The current land-use situation in the urban sections in the study area is rather complicated: there is a waste of land resources to varied degrees; blind expansion of towns and villages to the periphery has encroached on agricultural land, while irrational use of built-up land in urban areas remains, marked by a low utilization rate of land in many urban sections; human activities have caused damage to the ecosystem, so the ecological quality of built-up land is poor.
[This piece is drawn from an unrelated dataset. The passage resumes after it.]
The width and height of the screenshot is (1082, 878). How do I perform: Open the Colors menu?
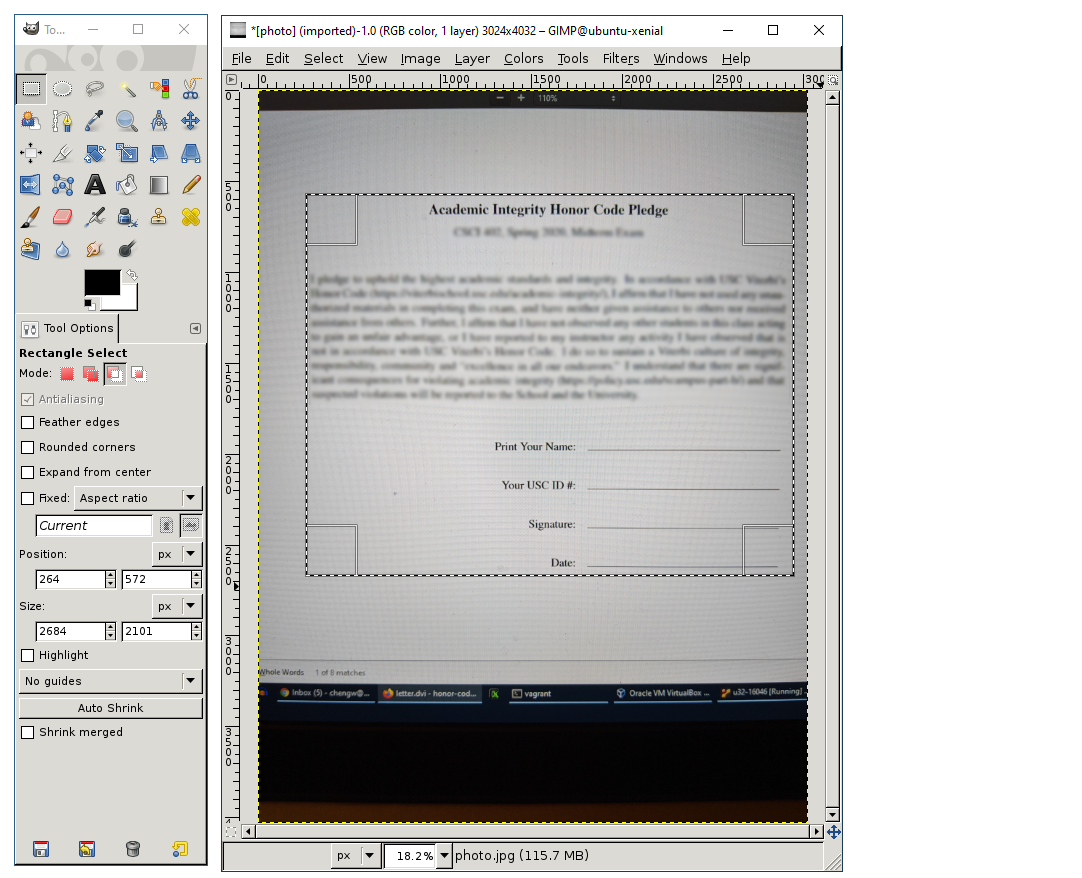pos(523,58)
To further characterize the impact of each indicator on the ecological quality, an ecological quality model was established using a 30 m × 30 m grid to sample the NDVI, WET, LST, NDBSI, and RSEI of each period in the map of the study area; a total of 500 sampling points were collected for each image, and the four indicators were regressed with the RSEI for analysis. The modeling result showed that the four indicators were not excluded in the stepwise regression of each year, and the models all passed the 1% significance test, indicating that the selected indicators are all key indicators of ecological environment quality. Analysis of the regression coefficients of each indicator shows that the coefficients of NDVI and WET are positive, which proves that NDVI and WET play a role in promoting the ecological environment quality. On the contrary, the coefficients of NDBSI and LST are negative, which proves that these factors play a suppressive role in ecological quality. This can be understood more intuitively by the three-dimensional scatter plot in Figure 9. The conclusion is also consistent with those reached by some previous works [41,42], so the model factors are correctly selected and the results are representative.
5. Conclusions
In this study, the ecological quality in the basin of three highland lakes in Yunnan, i.e., Fuxian Lake, Xinyun Lake, and Qilu Lake, was evaluated using Landsat images and remote sensing ecological indices in 2001, 2006, 2011, 2015, and 2021; meanwhile, the ecological quality of the study area over the 20 years was analyzed spatially and temporally using Sen + MK trend analysis and the Hurst index to explore the ecological status and development trend of the study area.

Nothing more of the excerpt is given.